Goldman Sachs Group Inc. (GS) may hire Richard “Jake” Siewert Jr., a former counselor to U.S. Treasury Secretary Timothy F. Geithner, to manage the bank’s communications department, according to three people familiar with the situation.
Siewert, who turns 48 today, is in talks about a role similar to the one held by Lucas van Praag, 62, who has worked at Goldman Sachs for 12 years, said the people, who asked for anonymity because the talks aren’t public and an agreement hasn’t been reached. Siewert worked as a press secretary for President Bill Clinton and managed corporate development and public strategy at Alcoa Inc. (AA) before joining Treasury in 2009.
Goldman Sachs, the most profitable securities firm in Wall Street history before converting to a bank in 2008, has been criticized by regulators and politicians for activities leading up to 2008’s financial crisis. Chief Executive Officer Lloyd C. Blankfein, 57, settled a Securities and Exchange Commission lawsuit against the firm in 2010, reviewed the company’s business standards and rolled out an advertising campaign.
Hiring Siewert may help bolster Goldman Sachs’s links with the Democratic Party in the U.S., which controls the Senate and the White House under President Barack Obama. Obama will face a Republican challenger in an election in November. Former Massachusetts Governor Mitt Romney, 64, is locked in a primary contest with former House Speaker Newt Gingrich, 68, and two other candidates for that party’s nomination.
Donations to Romney
Goldman Sachs employees have donated at least $367,200 to Romney’s campaign in the 2012 election cycle so far, more than workers at any other company, according to the Center for Responsive Politics’s donation-tracking website, opensecrets.org. Obama, who has called for higher taxes on the wealthy and stricter regulation of the financial industry, got $50,124 from Goldman Sachs workers during the same period, the data show.

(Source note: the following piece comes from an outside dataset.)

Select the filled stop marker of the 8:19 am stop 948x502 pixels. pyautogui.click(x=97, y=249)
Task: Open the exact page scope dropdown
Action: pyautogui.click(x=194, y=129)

Four years ago, employees of New York-based Goldman Sachs gave $1.01 million to Obama’s presidential campaign, according to the website.
Goldman Sachs set aside enough money to pay each of its 33,300 employees an average of $367,057 in salary, bonuses and benefits for 2011, according to the company’s 2011 financial statement published on Jan. 18. A decline in trading revenue helped drive down the average payout per worker from $430,700 in 2010.
Van Praag, Goldman Sachs’s global head of corporate communications, has become known for his disparaging rebuttals to negative stories about the firm, favoring phrases like “nonsense” and “extraordinarily ill-informed.” He was elected in 2006 to become a partner, the highest rank of employee at the Goldman Sachs. He paid $7.85 million in August 2008 for a townhouse on New York’s Upper West Side, the Real Deal reported at the time, citing public records.